Für die Erbringung telemedizinischer Leistungen ist eine Genehmigung des Gesundheitsministeriums erforderlich. Hierzu muss vorab das Informationssystem, das für die Erbringung telemedizinischer Leistungen verwendet werden soll, vom Ministerium oder von autorisierten externen Entwicklern gemäß den vom Ministerium festgelegten Mindeststandards entwickelt und im System des Ministeriums registriert werden. Die zulässigen telemedizinischen Leistungen sind definiert, hierzu gehören ärztliche Untersuchungen, medizinische Beratungen, interventionelle und chirurgische Leistungen sowie Überwachung und Messung von Gesundheitsdaten, soweit aus der Ferne möglich. Anderenfalls muss die Empfehlung ausgesprochen werden, einen Arzt aufzusuchen. Es  können ferner elektronische Rezepte und Krankschreibungen ausgestellt werden. Vor der Erbringung telemedizinischer Leistungen ist der Patient ausführlich aufzuklären und der Schutz der persönlichen Daten ist zu gewährleisten.

3. Welches Recht ist anwendbar im Falle von cross-border Telemedizin?

Geht man davon aus, dass ein Arzt aus dem Ausland telemedizinische Leistungen erbringen kann, so ist das anwendbare Recht wie folgt: Nach türkischem Recht ist das Rechtsverhältnis zwischen dem Patienten und dem Arzt ein Auftrag. Aufträge sind vertragliche Schuldverhältnisse.
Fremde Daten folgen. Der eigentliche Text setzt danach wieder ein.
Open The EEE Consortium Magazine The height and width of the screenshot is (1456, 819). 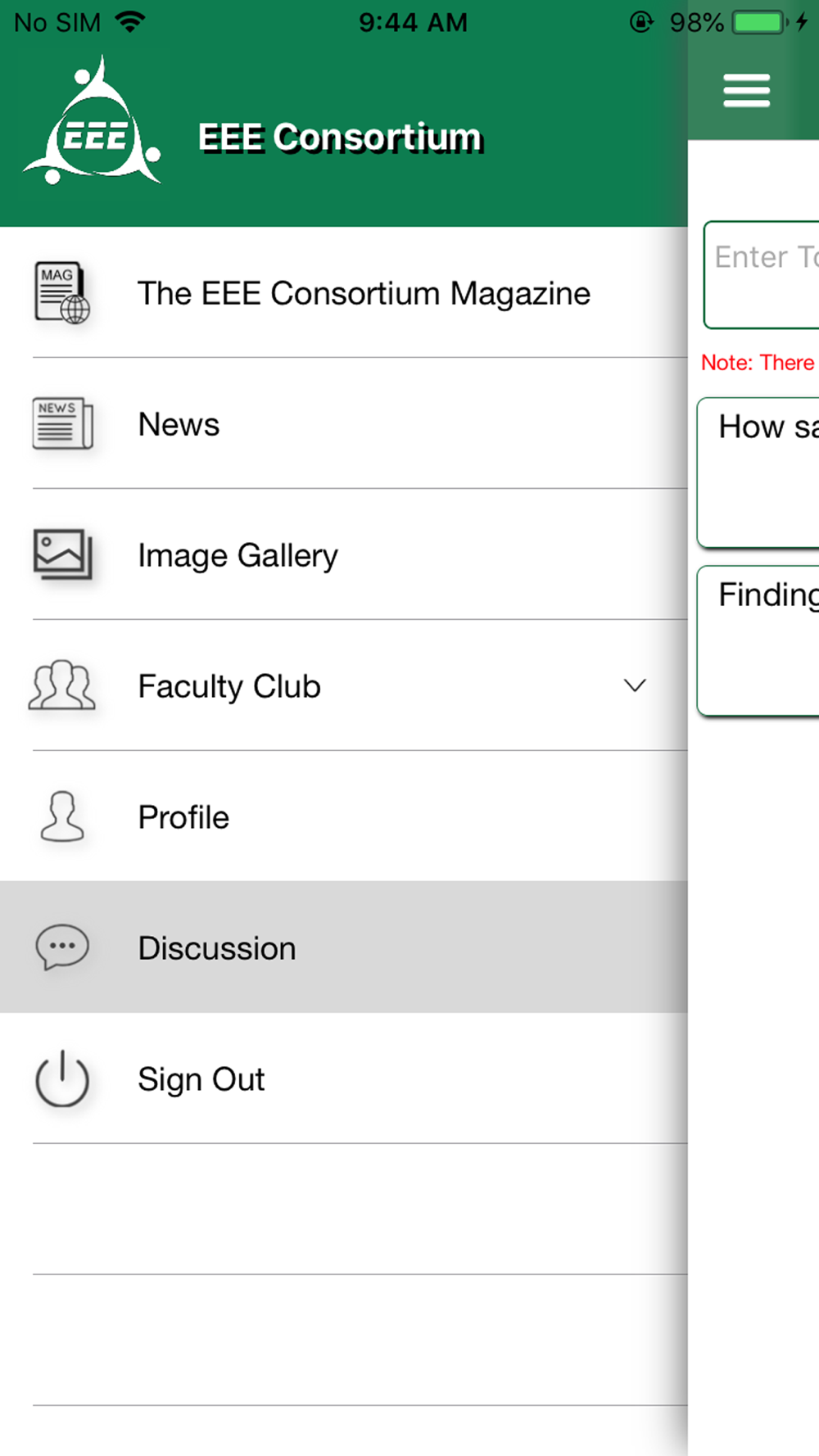coord(344,292)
Für das auf vertragliche Schuldverhältnisse anwendbare Recht gilt Artikel 24 des Gesetzes Nr. 5718 über internationales Privat- und Verfahrensrecht. Gemäß Artikel 24 kann für die Fernerbringung von Gesundheitsdienstleistungen das anwendbare Recht vereinbart werden. D.h. wird in dem Behandlungsvertrag eine Rechtswahl getroffen, so gilt das so vereinbarte Recht. Wurde eine Rechtswahl nicht getroffen, so gilt das Recht des Landes, in dem der Schuldner, der die charakteristische Leistung erbringt, seinen gewöhnlichen Aufenthalt hat. Beim Behandlungsvertrag ist die charakteristische Leistung die Behandlung, so dass das Recht des Staates anzuwenden wäre, in dem der behandelnde Arzt seinen gewöhnlichen Aufenthalt hat.